◆ THE TASK
Rewrite all of the material below, putting "desktop agent" wherever "GUI agent" appears and leaving everything else as it is.

====== MATERIAL FOR THE TASK ======

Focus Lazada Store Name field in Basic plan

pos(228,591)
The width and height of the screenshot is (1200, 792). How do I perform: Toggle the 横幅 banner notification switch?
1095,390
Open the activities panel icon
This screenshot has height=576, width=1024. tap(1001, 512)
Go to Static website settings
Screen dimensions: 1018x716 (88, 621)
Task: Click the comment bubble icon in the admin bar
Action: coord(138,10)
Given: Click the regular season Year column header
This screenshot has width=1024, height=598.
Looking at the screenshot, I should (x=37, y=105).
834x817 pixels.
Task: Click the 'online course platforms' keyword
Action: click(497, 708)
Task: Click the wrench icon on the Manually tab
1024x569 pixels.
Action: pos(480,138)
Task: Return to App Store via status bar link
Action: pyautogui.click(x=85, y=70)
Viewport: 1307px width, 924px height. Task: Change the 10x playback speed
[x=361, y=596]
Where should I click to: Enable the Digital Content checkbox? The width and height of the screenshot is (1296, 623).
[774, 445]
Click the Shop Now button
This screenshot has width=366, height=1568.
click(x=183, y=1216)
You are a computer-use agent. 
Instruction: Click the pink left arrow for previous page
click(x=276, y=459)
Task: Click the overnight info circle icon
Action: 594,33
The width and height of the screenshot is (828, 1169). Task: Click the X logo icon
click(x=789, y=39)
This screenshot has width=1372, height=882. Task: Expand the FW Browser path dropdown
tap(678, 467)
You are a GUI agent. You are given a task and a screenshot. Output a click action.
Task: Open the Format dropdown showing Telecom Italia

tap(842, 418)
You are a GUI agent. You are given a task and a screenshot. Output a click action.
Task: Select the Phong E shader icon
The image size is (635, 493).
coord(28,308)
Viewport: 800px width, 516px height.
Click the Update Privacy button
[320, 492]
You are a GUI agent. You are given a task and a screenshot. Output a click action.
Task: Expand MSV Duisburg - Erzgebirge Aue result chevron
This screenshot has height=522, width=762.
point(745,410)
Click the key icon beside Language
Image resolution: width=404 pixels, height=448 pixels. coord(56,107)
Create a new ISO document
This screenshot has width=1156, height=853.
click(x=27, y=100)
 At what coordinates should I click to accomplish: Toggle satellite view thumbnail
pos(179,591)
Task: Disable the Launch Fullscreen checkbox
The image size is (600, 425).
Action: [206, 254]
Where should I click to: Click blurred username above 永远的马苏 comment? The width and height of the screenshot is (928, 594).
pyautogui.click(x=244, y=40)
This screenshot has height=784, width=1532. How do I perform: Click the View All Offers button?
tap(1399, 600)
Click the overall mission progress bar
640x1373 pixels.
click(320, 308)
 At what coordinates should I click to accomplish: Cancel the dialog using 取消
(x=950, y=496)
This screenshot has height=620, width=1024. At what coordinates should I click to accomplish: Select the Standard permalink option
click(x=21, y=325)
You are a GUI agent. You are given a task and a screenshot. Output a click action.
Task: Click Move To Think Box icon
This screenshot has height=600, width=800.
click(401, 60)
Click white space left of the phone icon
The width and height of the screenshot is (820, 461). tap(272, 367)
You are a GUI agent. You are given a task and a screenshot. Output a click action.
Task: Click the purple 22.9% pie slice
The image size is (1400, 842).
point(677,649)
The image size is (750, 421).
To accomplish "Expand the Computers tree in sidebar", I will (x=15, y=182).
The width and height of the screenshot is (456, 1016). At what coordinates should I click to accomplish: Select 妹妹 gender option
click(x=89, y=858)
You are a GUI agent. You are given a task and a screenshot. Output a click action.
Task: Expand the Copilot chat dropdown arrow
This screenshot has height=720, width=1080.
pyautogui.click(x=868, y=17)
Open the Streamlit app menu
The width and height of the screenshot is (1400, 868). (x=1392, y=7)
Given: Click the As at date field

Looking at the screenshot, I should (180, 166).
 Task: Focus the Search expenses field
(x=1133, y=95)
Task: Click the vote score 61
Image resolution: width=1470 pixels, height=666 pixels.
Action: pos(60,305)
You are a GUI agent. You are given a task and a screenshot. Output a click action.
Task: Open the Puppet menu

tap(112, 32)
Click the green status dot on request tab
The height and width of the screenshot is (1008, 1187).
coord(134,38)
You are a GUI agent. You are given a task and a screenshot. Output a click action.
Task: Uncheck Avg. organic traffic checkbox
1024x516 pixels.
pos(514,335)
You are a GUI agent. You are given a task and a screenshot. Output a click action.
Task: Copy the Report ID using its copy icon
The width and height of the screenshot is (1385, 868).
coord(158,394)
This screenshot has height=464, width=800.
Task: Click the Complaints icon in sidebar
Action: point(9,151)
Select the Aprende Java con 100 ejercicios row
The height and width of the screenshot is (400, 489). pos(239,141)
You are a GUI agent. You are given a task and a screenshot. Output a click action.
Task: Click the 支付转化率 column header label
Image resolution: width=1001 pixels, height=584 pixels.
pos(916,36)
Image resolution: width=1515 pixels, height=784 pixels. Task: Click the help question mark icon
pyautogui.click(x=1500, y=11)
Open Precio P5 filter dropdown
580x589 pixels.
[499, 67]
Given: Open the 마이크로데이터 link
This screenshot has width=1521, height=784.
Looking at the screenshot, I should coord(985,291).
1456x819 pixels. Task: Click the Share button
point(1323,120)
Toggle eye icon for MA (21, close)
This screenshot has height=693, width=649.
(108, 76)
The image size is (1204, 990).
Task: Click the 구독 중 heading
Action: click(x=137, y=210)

======

◆ OUTPUT FOR THIS EXERCISE
Focus Lazada Store Name field in Basic plan

pos(228,591)
The width and height of the screenshot is (1200, 792). How do I perform: Toggle the 横幅 banner notification switch?
1095,390
Open the activities panel icon
This screenshot has height=576, width=1024. tap(1001, 512)
Go to Static website settings
Screen dimensions: 1018x716 (88, 621)
Task: Click the comment bubble icon in the admin bar
Action: coord(138,10)
Given: Click the regular season Year column header
This screenshot has width=1024, height=598.
Looking at the screenshot, I should (x=37, y=105).
834x817 pixels.
Task: Click the 'online course platforms' keyword
Action: click(497, 708)
Task: Click the wrench icon on the Manually tab
1024x569 pixels.
Action: pos(480,138)
Task: Return to App Store via status bar link
Action: pyautogui.click(x=85, y=70)
Viewport: 1307px width, 924px height. Task: Change the 10x playback speed
[x=361, y=596]
Where should I click to: Enable the Digital Content checkbox? The width and height of the screenshot is (1296, 623).
[774, 445]
Click the Shop Now button
This screenshot has width=366, height=1568.
click(x=183, y=1216)
You are a computer-use agent. 
Instruction: Click the pink left arrow for previous page
click(x=276, y=459)
Task: Click the overnight info circle icon
Action: 594,33
The width and height of the screenshot is (828, 1169). Task: Click the X logo icon
click(x=789, y=39)
This screenshot has width=1372, height=882. Task: Expand the FW Browser path dropdown
tap(678, 467)
You are a desktop agent. You are given a task and a screenshot. Output a click action.
Task: Open the Format dropdown showing Telecom Italia

tap(842, 418)
You are a desktop agent. You are given a task and a screenshot. Output a click action.
Task: Select the Phong E shader icon
The image size is (635, 493).
coord(28,308)
Viewport: 800px width, 516px height.
Click the Update Privacy button
[320, 492]
You are a desktop agent. You are given a task and a screenshot. Output a click action.
Task: Expand MSV Duisburg - Erzgebirge Aue result chevron
This screenshot has height=522, width=762.
point(745,410)
Click the key icon beside Language
Image resolution: width=404 pixels, height=448 pixels. coord(56,107)
Create a new ISO document
This screenshot has width=1156, height=853.
click(x=27, y=100)
 At what coordinates should I click to accomplish: Toggle satellite view thumbnail
pos(179,591)
Task: Disable the Launch Fullscreen checkbox
The image size is (600, 425).
Action: [206, 254]
Where should I click to: Click blurred username above 永远的马苏 comment? The width and height of the screenshot is (928, 594).
pyautogui.click(x=244, y=40)
This screenshot has height=784, width=1532. How do I perform: Click the View All Offers button?
tap(1399, 600)
Click the overall mission progress bar
640x1373 pixels.
click(320, 308)
 At what coordinates should I click to accomplish: Cancel the dialog using 取消
(x=950, y=496)
This screenshot has height=620, width=1024. At what coordinates should I click to accomplish: Select the Standard permalink option
click(x=21, y=325)
You are a desktop agent. You are given a task and a screenshot. Output a click action.
Task: Click Move To Think Box icon
This screenshot has height=600, width=800.
click(401, 60)
Click white space left of the phone icon
The width and height of the screenshot is (820, 461). tap(272, 367)
You are a desktop agent. You are given a task and a screenshot. Output a click action.
Task: Click the purple 22.9% pie slice
The image size is (1400, 842).
point(677,649)
The image size is (750, 421).
To accomplish "Expand the Computers tree in sidebar", I will (x=15, y=182).
The width and height of the screenshot is (456, 1016). At what coordinates should I click to accomplish: Select 妹妹 gender option
click(x=89, y=858)
You are a desktop agent. You are given a task and a screenshot. Output a click action.
Task: Expand the Copilot chat dropdown arrow
This screenshot has height=720, width=1080.
pyautogui.click(x=868, y=17)
Open the Streamlit app menu
The width and height of the screenshot is (1400, 868). (x=1392, y=7)
Given: Click the As at date field

Looking at the screenshot, I should (180, 166).
 Task: Focus the Search expenses field
(x=1133, y=95)
Task: Click the vote score 61
Image resolution: width=1470 pixels, height=666 pixels.
Action: pos(60,305)
You are a desktop agent. You are given a task and a screenshot. Output a click action.
Task: Open the Puppet menu

tap(112, 32)
Click the green status dot on request tab
The height and width of the screenshot is (1008, 1187).
coord(134,38)
You are a desktop agent. You are given a task and a screenshot. Output a click action.
Task: Uncheck Avg. organic traffic checkbox
1024x516 pixels.
pos(514,335)
You are a desktop agent. You are given a task and a screenshot. Output a click action.
Task: Copy the Report ID using its copy icon
The width and height of the screenshot is (1385, 868).
coord(158,394)
This screenshot has height=464, width=800.
Task: Click the Complaints icon in sidebar
Action: point(9,151)
Select the Aprende Java con 100 ejercicios row
The height and width of the screenshot is (400, 489). pos(239,141)
You are a desktop agent. You are given a task and a screenshot. Output a click action.
Task: Click the 支付转化率 column header label
Image resolution: width=1001 pixels, height=584 pixels.
pos(916,36)
Image resolution: width=1515 pixels, height=784 pixels. Task: Click the help question mark icon
pyautogui.click(x=1500, y=11)
Open Precio P5 filter dropdown
580x589 pixels.
[499, 67]
Given: Open the 마이크로데이터 link
This screenshot has width=1521, height=784.
Looking at the screenshot, I should coord(985,291).
1456x819 pixels. Task: Click the Share button
point(1323,120)
Toggle eye icon for MA (21, close)
This screenshot has height=693, width=649.
(108, 76)
The image size is (1204, 990).
Task: Click the 구독 중 heading
Action: click(x=137, y=210)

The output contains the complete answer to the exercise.